The frog with the everted stomach should have ideally been placed into a high humidity enviroment with a clean substrate that isn't going to result in particles sticking to the stomach. These factors can result in the stomach material swelling potentially damaging the stomach and/or making it difficult to get the stomach back into the frog properly. The instructions on the emergency supportive care give some good guidelines while you contact a vet or vets.. 

Ed


----------



## azure89

Thanks Ed

so lets say the stomach does go back to normal is there are good chance the frog will live a normal life? Is there a good chance of it happening again?

I'll see if I can place him in a quarantine that is just paper towels with a few hides, after taking the pics I had put him back in his original enclosure so I didn't stress him out too much while I get a quarantine ready

thanks again everyone


----------



## RedEyeTroyFrog

wow that stinks, hope the little bugger gets better. One of the first things I'd do, is get that frog some leaf litter and clean all the substrate off of it, Im sure its stressed out as it is with its stomach hanging out of its mouth, Im sure the substrate sticking to it is not making things any easier.


----------



## Ed

azure89 said:


> Thanks Ed
> 
> so lets say the stomach does go back to normal is there are good chance the frog will live a normal life?

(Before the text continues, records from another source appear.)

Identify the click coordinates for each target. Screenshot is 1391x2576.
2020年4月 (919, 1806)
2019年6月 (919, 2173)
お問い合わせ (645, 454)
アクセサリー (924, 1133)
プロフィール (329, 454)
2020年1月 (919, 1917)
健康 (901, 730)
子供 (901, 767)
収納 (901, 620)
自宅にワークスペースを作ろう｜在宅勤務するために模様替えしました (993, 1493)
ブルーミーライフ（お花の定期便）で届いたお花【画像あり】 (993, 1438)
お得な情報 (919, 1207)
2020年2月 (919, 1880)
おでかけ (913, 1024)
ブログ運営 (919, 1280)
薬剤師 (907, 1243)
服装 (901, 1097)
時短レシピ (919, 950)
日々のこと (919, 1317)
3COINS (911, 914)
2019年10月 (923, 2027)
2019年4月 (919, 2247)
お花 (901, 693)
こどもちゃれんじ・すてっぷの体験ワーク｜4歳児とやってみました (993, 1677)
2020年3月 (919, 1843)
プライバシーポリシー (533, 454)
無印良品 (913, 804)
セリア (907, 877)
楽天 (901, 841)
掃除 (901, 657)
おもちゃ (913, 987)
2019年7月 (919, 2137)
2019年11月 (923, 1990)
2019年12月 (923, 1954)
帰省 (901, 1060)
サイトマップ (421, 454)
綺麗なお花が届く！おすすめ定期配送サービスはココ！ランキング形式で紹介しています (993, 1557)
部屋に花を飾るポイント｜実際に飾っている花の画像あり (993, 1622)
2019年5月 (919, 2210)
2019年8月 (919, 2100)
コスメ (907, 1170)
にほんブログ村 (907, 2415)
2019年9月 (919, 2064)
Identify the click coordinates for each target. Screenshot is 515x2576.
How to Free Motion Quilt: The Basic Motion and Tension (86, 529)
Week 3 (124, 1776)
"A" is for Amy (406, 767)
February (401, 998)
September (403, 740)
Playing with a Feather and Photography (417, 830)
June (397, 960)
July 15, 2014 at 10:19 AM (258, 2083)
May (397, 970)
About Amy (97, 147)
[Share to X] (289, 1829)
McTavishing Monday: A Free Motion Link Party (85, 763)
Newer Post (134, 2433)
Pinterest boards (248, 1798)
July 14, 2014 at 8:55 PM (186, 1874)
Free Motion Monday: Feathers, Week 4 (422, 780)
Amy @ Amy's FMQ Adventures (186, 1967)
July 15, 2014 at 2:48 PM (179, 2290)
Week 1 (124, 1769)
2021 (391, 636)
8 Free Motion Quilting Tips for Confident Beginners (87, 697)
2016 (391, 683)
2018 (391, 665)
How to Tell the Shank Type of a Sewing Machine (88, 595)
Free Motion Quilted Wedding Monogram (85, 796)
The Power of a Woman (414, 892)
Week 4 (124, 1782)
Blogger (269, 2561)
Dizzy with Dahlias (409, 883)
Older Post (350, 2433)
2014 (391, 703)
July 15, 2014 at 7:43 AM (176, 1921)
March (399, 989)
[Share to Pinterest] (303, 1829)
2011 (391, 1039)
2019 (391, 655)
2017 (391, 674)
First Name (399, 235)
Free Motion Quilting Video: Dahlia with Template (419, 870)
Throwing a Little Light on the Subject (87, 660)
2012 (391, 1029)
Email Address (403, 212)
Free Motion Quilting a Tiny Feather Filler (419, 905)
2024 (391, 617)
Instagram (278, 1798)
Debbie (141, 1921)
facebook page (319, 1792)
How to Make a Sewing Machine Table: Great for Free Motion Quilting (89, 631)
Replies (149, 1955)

Is there a good chance of it happening again?
> 
> I'll see if I can place him in a quarantine that is just paper towels with a few hides, after taking the pics I had put him back in his original enclosure so I didn't stress him out too much while I get a quarantine ready
> 
> thanks again everyone


 
It depends on the reason for the eversion of the stomach and whether or not there is significant damage to the tissues. I've seen many go on to be normal once the reason is resolved. Getting rapid vet care is important since the tissue is exposed and can become damaged. 

Ed


----------



## Tomdarr

After seeing this post I looked up some information and came accross this video clip 
Video: Frog spits up stomach ~ Pink Tentacle

I am not sure how common it is for this to happen but the video shows pretty good footage of the actual event. I have never run into this until I saw your post but that is really odd looking and definitely would give me the creeps to see it.


----------



## azure89

Thanks Ed

I am wondering how much longer I should wait before euthanizing the little guy if I can't get to a vet, in my opinion there is no sure way to know if it is in pain but I can only imagine it would be very painful to throw up your stomach.


----------



## cbreon

My thought is that you should have called a vet when you first noticed it. Dr. Frye is one that I know if in MI, there are some others on this board as well. Even if you get an answer today you prob won't get meds until Monday which may be too late, maybe you can get them to overnight meds and get them tomorrow, or maybe they can call a local vet for you... I think you should act quickly it looks pretty serious to me...good luck

--Craig


----------



## azure89

I finally got a hold of my local exotic vet and she studied frogs in college and has seen this before and says she may be able to help so I'm going to see her as soon as possible


----------



## azure89

Ok well I finally got my friend who is a vet to come over, she had class all day and was nice enough to come to my house to help with my frogs everted stomach, so lucky to have an exotic vet for a friend! 

Anyway she had seen this multiple times in the past and had a solution for it, I held the frog while she took a Q-tip soaked in KY Jelly and gently pushed the frogs stomach back into its mouth and into its proper position the frog made a gulping action and the stomach seemed to suck back into place, as of right now the frog appears to be fine and its stomach is staying put, she suggested not to feed the frog for another couple days just to make sure that the stomach settles back in to place as eating could trigger it to come out again.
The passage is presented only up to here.